Decentralized finance, territorial appropriation and dispossession

Decentralized finance, territorial appropriation and dispossession

Beth GegliaSandler

What happens when techno-libertarian dreams of colonization—typically directed at either Mars or ocean space—are transposed onto nation-state territory? In 2013, actors within the global “startup city movement” collaborated with former political advisors to the Ronald Reagan administration and the post-coup regimes of Honduras to establish self-governing jurisdictions on Honduran mainland. The new territories, known as “startup cities,” “charter cities,” or “free private cities” internationally, were codified into law in 2013 under the name Economic Development and Employment Zones (ZEDEs). The project, while opposed by anti-colonial and land-based Honduran social movements, sparked the excitement of radical libertarian reformers and crypto and blockchain enthusiasts invested in “experimental” free market governance models worldwide.

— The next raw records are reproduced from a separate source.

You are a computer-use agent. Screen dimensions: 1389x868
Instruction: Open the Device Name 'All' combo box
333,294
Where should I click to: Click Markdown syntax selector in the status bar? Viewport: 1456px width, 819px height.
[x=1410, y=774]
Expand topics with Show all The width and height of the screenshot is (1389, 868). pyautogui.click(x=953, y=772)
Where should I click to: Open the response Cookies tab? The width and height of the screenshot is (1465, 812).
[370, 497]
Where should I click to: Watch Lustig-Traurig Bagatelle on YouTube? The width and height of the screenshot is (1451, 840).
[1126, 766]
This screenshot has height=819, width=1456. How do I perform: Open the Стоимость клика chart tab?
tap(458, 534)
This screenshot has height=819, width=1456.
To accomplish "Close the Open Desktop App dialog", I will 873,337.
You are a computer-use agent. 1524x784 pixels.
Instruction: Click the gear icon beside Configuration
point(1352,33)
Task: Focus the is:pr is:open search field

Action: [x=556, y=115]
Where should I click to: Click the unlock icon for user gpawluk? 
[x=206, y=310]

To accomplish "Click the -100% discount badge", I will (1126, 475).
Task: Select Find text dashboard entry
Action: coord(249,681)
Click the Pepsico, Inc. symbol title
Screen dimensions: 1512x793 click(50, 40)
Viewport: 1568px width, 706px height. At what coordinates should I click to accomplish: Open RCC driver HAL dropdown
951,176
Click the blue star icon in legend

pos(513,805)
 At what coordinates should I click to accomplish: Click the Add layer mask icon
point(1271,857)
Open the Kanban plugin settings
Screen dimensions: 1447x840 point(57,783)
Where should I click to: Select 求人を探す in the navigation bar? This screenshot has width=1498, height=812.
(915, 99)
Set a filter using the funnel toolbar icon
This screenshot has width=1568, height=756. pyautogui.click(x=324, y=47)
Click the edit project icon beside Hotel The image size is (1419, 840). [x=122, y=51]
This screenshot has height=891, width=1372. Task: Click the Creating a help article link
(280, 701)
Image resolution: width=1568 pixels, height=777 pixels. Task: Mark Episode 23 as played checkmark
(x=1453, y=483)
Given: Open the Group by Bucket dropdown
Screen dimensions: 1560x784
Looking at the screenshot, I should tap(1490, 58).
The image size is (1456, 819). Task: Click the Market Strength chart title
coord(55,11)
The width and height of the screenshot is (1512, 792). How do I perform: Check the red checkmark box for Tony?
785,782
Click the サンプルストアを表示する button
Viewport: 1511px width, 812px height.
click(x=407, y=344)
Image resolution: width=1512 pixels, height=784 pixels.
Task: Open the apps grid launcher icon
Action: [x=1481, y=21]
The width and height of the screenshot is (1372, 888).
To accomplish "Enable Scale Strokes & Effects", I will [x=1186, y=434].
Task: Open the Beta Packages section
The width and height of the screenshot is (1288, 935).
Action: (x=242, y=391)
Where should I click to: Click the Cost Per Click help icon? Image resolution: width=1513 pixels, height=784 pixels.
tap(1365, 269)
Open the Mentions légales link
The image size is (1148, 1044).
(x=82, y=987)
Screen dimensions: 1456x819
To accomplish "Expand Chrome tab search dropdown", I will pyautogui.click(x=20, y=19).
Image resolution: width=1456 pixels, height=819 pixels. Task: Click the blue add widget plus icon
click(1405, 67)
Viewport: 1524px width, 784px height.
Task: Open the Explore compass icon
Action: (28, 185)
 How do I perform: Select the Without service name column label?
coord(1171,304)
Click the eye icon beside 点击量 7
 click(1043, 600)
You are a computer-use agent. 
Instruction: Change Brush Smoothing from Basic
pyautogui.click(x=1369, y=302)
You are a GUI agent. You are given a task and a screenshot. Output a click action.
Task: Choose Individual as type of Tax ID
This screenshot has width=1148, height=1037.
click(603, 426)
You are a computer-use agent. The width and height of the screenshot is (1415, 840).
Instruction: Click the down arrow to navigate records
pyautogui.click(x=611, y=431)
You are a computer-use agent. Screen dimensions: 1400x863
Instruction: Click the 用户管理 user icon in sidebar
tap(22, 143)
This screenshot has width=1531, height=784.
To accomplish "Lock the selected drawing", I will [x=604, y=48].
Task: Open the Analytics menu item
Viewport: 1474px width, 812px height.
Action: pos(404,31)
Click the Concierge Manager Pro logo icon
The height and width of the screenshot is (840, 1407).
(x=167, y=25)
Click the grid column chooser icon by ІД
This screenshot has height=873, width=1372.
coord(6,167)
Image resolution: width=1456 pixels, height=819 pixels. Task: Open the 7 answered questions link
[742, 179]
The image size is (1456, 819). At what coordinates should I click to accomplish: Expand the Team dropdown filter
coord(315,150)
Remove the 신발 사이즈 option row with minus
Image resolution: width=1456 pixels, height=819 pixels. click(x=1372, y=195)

My paper explores this convergence of techno-libertarian utopianism, new special economic zones (SEZs), and primitive accumulation. Mike Levien (2011,2012) and other scholars have identified how contemporary SEZ models are fueling new “regimes of accumulation by dispossession” that take land acquisition for real estate development as a primary aim while failing to absorb expropriated rural inhabitants as proletariat labor. However, while land for rent seeking in the real estate and mining sectors is one motivating factor for ZEDE developers, the Honduran case also highlights the links between “decentralized finance” and new territorial appropriations. In this presentation I will discuss the role of decentralized technologies in new colonization projects, the impacts of this process on nation-state and local sovereignties, and the prospects for new modes of accumulation and dispossession. The work presented is the result of roughly two years of field work on Honduran ZEDEs and the “startup city movement” and will include an analysis of the governing models, economic systems, and land appropriation methods of two of Honduras’s first “private cities.” Finally, I will present a theory of "territorial flexibilization" within contemporary global capitalism.